While there are many genetic switches for detecting proteins, for example, the lac operon and tet regulators, to our knowledge, every genetic switch is unique to the protein it detects. Aptapaper seeks to create a switch that could have the same logic adapted to any protein, similar to how toehold switches can be adapted and respond to any sequence of trigger RNA. Toehold switches refer to an RNA switch that works by sequestering the ribosomal binding site and start codon in a hairpin, while leaving a portion of what the RNA trigger binds to exposed in a “toehold” region. This toehold region dramatically changes the kinematics of the system, making it much easier for the trigger to bind. After the initial binding, the hairpin is “unzipped” by the trigger1. Exact design specs of the well optimized second generation toehold design are detailed in Figure 1. Because toehold switches can respond to any RNA trigger, Aptapaper attempted to use aptamers in conjunction with toehold switches to allow efficient and sensitive protein sensing. See different design approaches below.
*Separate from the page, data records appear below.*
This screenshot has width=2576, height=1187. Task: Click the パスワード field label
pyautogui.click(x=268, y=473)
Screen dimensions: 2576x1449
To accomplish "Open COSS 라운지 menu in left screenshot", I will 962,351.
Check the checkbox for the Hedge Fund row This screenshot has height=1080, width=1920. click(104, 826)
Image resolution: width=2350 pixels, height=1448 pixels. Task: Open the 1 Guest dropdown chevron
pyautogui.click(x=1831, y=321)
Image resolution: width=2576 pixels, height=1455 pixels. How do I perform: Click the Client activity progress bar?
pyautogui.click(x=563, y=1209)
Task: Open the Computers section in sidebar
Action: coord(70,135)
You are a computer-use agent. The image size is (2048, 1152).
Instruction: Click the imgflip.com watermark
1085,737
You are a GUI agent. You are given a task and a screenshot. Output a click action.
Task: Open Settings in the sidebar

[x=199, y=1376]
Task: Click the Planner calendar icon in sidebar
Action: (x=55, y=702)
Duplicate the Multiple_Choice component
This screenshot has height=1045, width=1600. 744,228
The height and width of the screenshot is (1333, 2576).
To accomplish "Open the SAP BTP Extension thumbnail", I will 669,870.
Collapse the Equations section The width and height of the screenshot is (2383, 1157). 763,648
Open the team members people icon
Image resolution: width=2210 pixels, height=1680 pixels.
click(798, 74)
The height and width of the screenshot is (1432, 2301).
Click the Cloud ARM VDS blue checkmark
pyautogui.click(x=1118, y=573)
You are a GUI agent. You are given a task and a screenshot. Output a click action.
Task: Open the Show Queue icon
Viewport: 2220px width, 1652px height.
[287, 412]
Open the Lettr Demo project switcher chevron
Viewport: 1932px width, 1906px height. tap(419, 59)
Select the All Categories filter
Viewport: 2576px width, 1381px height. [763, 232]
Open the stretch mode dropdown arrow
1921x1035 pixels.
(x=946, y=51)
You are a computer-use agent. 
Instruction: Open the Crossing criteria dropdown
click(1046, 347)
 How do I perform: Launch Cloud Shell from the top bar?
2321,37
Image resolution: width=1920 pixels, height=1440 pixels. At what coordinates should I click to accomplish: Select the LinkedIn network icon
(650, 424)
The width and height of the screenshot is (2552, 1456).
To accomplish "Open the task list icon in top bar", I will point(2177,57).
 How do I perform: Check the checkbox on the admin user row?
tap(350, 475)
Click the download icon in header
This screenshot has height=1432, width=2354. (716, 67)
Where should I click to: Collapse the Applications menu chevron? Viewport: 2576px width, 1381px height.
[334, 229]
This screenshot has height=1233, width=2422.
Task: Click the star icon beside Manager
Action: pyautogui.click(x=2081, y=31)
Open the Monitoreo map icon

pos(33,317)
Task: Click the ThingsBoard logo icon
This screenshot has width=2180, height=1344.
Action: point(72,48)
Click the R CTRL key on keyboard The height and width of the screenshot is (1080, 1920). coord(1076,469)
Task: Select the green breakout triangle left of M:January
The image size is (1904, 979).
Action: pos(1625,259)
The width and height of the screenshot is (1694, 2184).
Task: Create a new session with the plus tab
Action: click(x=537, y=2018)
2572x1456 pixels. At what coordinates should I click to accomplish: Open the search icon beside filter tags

Figure 1: Forward Engineered Switches Inspiring Aptapaper Switch Design

A.) RNA switch without trigger forms a stable hairpin structure, featuring a 15nt toehold region at 5’ end, 18nt total hairpin stem, 3nt AUG bubble (yellow), 15nt bubble sequestering 8nt ribosome binding site (green). Bubbles for AUG and ribosomal site allow switch to be activated by RNA triggers with any sequence. B.) RNA trigger (red) easily binds exposed toehold region. C.) RNA trigger binds to hairpin region of switch, forcing hairpin to unbind. D.) RNA trigger has fully bound switch, exposing the ribosome binding site so translation can be initiated1.